Respiró hondo y, quizás para salir de mí, procedió: me embadurnó de gel la panza y la registró lentamente; entonces apareció en el monitor un vacío relleno de distorsiones, una nada salpicada de puntos borrosos.

—Dios mío -exclamé al ver en la pantalla-: ¡el papá debe ser Valencia Cossio!

Preso de la angustia, vagué por las calles sin destino mientras rumiaba el horror de tener un hijo con Fabio, sorprendido de ver hasta dónde llega la seguridad democrática. ¿Cómo habrá sucedido todo, me preguntaba: ¿de madrugada y sin que nadie se diera cuenta, como con el referendo?

Traté de calmarme, pero en seguida imaginé que mi hijo se iría de excursión en helicópteros oficiales como sus hermanastros, y que su tío preso le regalaría una cuatrimoto, y me deprimí.

Sentí la urgencia de hablar con un consejero espiritual: alguien que me diera un chorro de luz, o que por lo menos moviera la papada de manera divertida.

Me pareció que el procurador Ordóñez era el indicado. No lo conocía, pero Gustavo Petro, que es buen amigo suyo, me ayudó a contactarlo.

Esperaba encontrarlo frente al oratorio de su oficina, en medio de imágenes de algunos santos de su adoración: San Juan, San Benito. Danilo Santos.

Sin embargo, estaba postrado y de rodillas ante una foto del Presidente.

Lo interrumpí. Le comenté lo que me sucedía. Me tomó la mano con sudoroso fervor; se despachó cinco rosarios en voz alta, y acto seguido me regañó por haber pensado siquiera en interrumpir mi estado.

—¡Aun en lo más diminuto hay vida! -me increpó.

—¿Hay vida en Pachito? -pregunté con asombro.

No me supo decir, pero en adelante me hizo sorber una espesa catequesis de la cual salí reformado.

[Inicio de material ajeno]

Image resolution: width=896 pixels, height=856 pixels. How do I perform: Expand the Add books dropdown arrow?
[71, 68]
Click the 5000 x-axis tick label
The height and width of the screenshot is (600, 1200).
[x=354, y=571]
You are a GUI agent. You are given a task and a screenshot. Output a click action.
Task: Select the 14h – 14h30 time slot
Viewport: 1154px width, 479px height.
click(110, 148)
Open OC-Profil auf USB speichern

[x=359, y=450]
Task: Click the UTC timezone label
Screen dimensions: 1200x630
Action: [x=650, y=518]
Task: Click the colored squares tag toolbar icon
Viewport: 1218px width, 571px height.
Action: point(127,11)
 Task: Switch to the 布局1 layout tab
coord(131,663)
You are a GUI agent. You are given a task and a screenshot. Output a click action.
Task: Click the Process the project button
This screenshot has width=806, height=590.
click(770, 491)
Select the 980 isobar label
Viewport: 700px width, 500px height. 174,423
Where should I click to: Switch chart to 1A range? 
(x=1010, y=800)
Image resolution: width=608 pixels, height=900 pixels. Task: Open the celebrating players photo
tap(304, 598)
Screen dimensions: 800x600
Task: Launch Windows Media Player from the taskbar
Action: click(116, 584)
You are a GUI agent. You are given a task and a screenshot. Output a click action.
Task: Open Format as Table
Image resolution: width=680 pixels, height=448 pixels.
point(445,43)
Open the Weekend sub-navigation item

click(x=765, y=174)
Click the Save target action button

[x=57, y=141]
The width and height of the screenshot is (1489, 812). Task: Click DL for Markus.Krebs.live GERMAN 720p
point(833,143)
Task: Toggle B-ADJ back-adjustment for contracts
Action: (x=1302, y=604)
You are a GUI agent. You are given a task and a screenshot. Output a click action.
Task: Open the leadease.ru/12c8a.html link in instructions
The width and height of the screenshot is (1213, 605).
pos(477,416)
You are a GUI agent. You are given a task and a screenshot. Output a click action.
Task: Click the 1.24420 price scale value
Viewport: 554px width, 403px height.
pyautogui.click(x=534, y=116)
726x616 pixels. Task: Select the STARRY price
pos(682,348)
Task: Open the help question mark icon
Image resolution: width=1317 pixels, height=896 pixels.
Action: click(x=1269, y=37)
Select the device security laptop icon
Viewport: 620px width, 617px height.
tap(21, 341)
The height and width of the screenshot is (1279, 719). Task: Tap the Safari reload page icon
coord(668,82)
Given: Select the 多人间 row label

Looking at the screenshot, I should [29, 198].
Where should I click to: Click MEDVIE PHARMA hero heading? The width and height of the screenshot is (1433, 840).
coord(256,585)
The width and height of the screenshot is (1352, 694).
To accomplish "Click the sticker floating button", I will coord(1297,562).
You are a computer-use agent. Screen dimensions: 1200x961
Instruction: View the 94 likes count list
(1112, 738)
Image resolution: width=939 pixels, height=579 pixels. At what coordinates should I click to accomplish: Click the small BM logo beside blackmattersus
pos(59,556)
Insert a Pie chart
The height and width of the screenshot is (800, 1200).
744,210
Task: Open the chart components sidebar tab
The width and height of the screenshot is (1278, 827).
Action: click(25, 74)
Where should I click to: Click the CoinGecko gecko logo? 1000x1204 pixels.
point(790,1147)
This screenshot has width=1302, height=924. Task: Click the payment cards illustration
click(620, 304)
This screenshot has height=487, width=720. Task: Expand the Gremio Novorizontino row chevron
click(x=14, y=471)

Antes, cuando el doctor Ordóñez no era mi consejero espiritual y yo carecía de moral, no me sentía con el derecho de meterme en el útero de las mujeres.

Pero ahora que, a pesar de no tener represiones sexuales ni traumas de la infancia, me volví conservador, creo que el aborto se debe prohibir en todos los casos, al igual que la masturbación: ¿Cuántas vidas se pierden en cada eyaculación? Son millones de espermatozoides. Y aunque nos queda el consuelo de que muchos de ellos podrían haber sido odontólogos, debemos respetar cualquier forma de vida, incluidas las que se ven en el Congreso.

Mi mujer insiste en que no se trata de un embarazo, pero yo estoy convencido. Tengo los síntomas: vivo con más caprichos que el Presidente y sueño permanentemente con mi bebé: lo veo hablando a media lengua, como el Procurador; arrastrándose para avanzar, como Rodrigo Rivera. Y usando pañales, como Pachito.